• **What to work on**: Look through the lines below and extract any with the word "each".

____ Given data

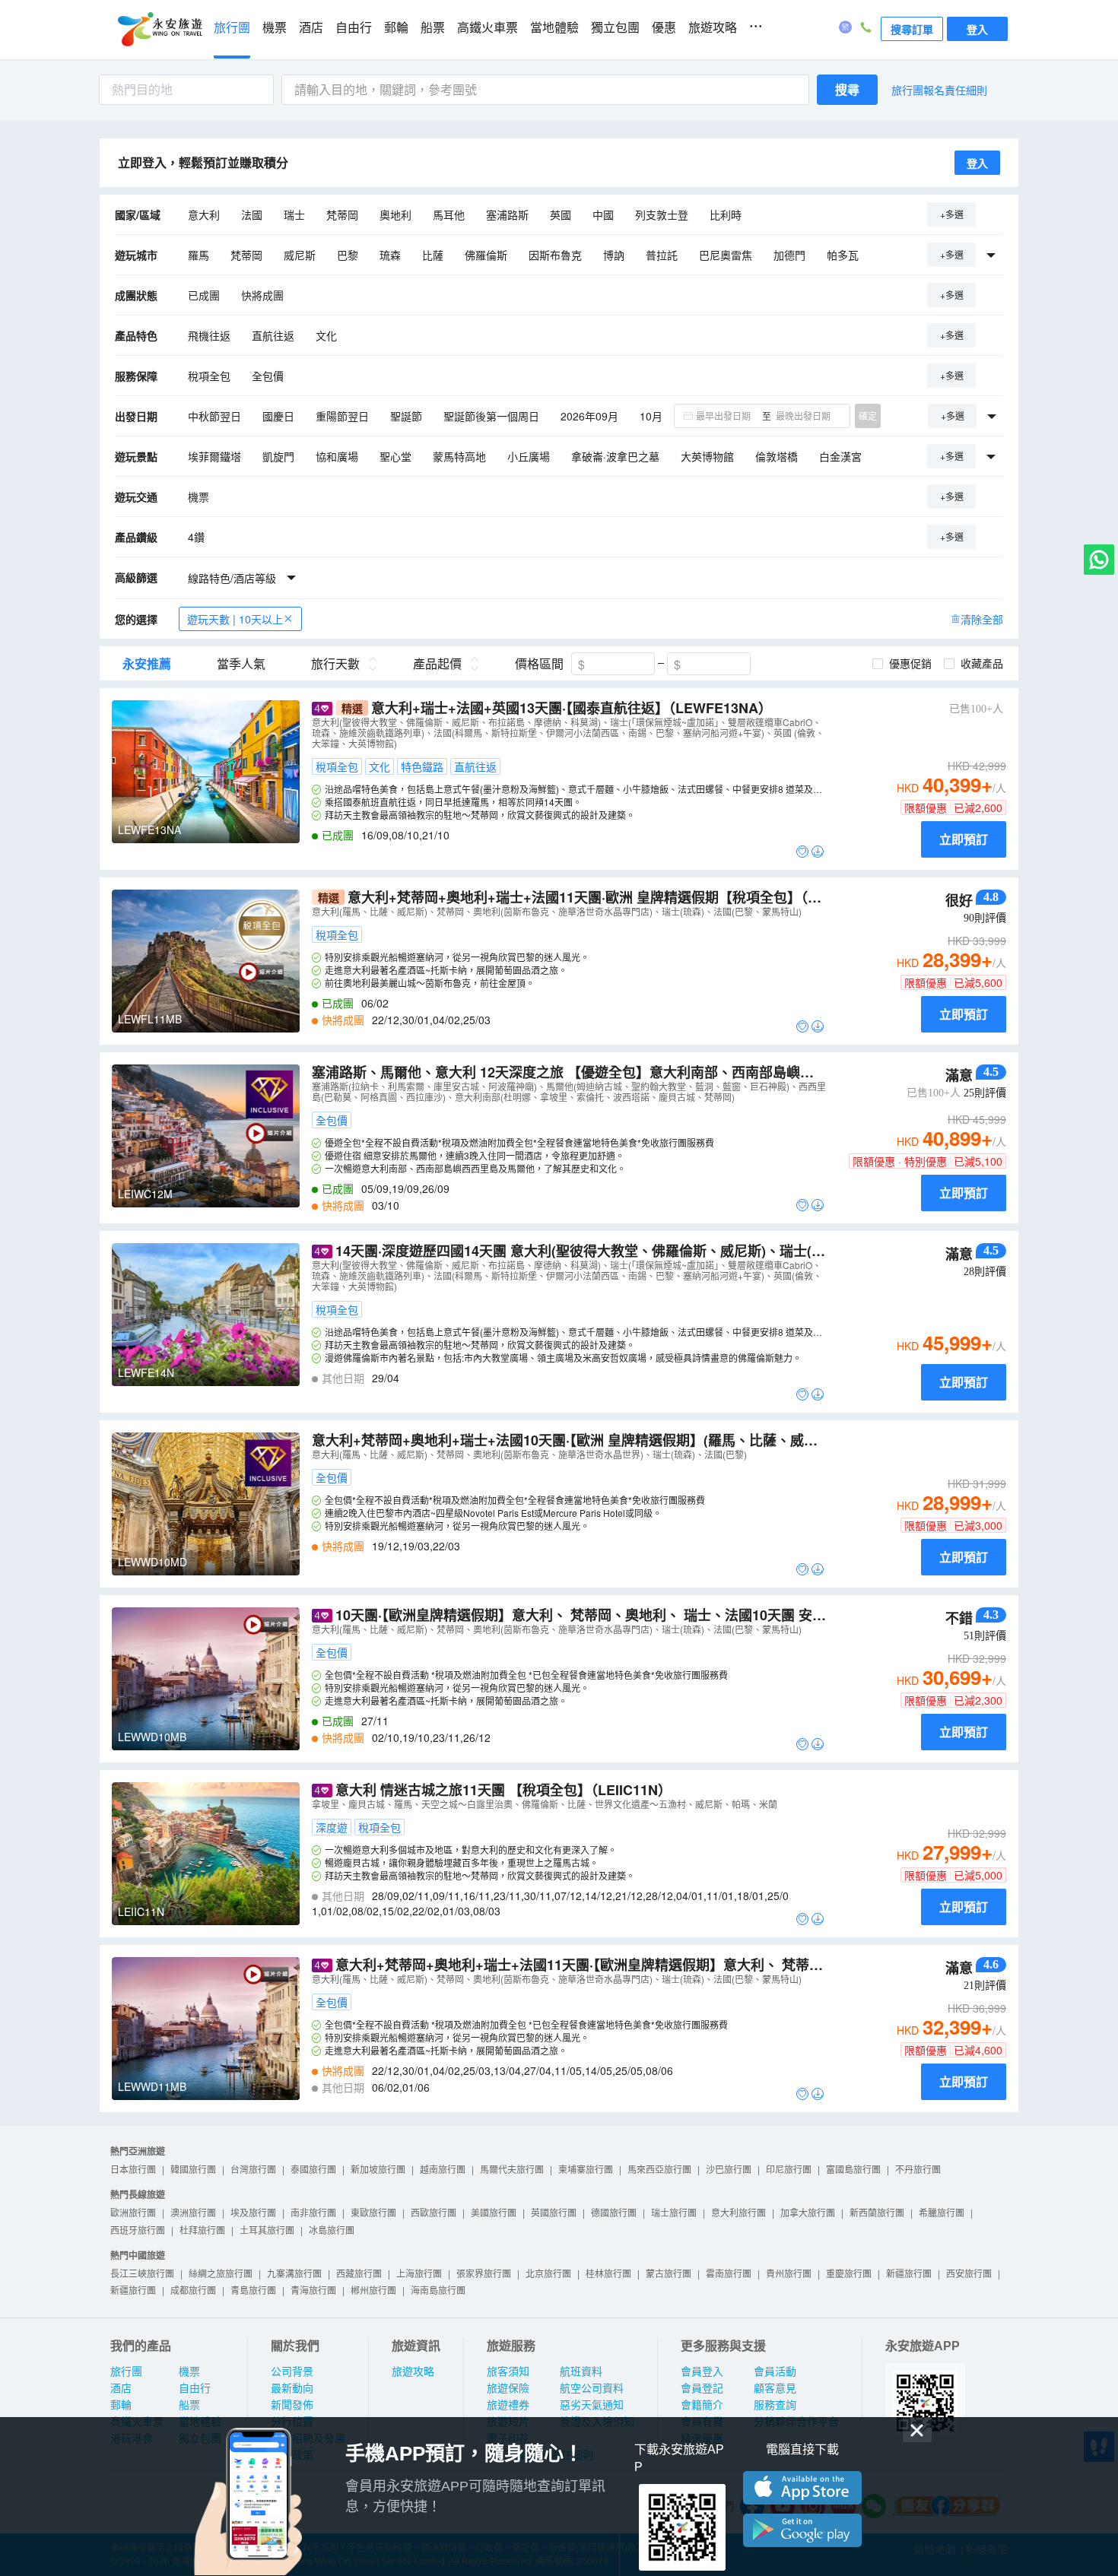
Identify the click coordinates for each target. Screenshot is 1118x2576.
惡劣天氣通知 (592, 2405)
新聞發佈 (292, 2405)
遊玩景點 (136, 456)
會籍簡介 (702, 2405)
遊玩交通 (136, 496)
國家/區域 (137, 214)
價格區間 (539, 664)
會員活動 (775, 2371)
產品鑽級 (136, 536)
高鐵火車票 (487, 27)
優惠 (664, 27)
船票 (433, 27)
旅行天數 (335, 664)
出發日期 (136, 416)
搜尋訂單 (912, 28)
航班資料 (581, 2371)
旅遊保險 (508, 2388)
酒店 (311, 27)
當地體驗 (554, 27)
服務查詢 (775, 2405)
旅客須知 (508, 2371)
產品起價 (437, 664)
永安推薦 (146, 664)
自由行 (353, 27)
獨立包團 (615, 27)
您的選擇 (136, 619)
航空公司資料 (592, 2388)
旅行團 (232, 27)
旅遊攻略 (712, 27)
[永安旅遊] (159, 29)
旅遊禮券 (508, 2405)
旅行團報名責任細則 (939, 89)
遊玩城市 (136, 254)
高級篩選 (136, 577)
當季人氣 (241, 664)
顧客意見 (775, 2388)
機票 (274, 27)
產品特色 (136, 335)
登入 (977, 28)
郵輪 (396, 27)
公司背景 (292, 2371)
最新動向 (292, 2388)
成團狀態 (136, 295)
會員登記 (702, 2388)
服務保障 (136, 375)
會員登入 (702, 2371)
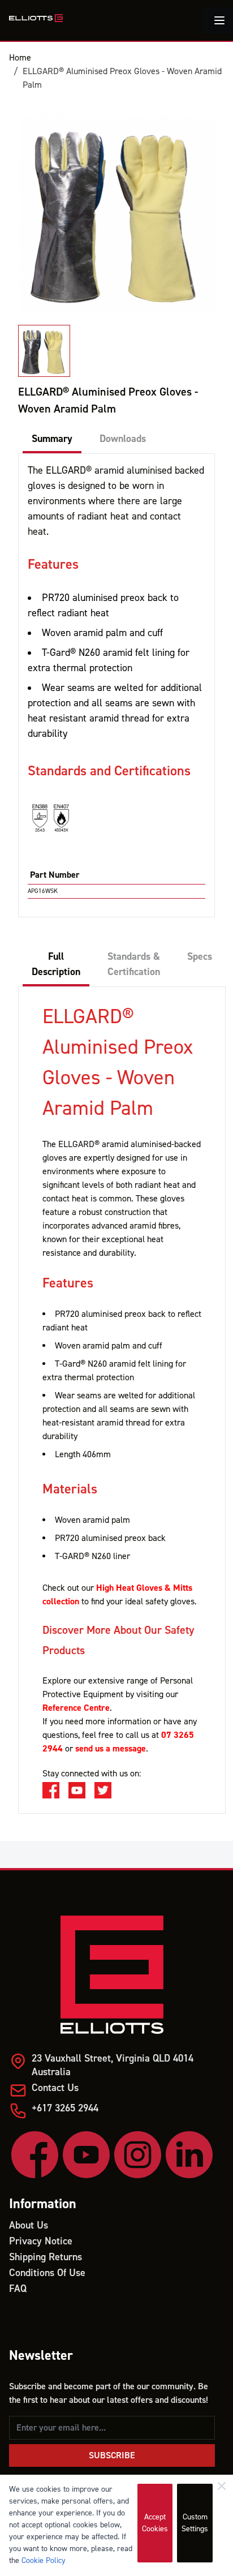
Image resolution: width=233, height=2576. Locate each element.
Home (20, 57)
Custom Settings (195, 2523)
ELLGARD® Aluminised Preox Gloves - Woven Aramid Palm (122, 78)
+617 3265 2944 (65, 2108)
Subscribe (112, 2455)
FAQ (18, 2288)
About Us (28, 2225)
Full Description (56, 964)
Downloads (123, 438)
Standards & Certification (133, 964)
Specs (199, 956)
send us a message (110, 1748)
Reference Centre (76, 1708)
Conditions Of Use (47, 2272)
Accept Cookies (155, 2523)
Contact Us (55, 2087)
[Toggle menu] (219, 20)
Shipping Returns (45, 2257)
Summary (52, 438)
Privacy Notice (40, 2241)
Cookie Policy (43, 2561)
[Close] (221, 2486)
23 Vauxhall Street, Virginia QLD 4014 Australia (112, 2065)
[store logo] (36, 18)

________

• **Task answer**:
Identify the click coordinates for each target. Screenshot is 1118x2576.
Image resolution: width=233, height=2576. Locate each element.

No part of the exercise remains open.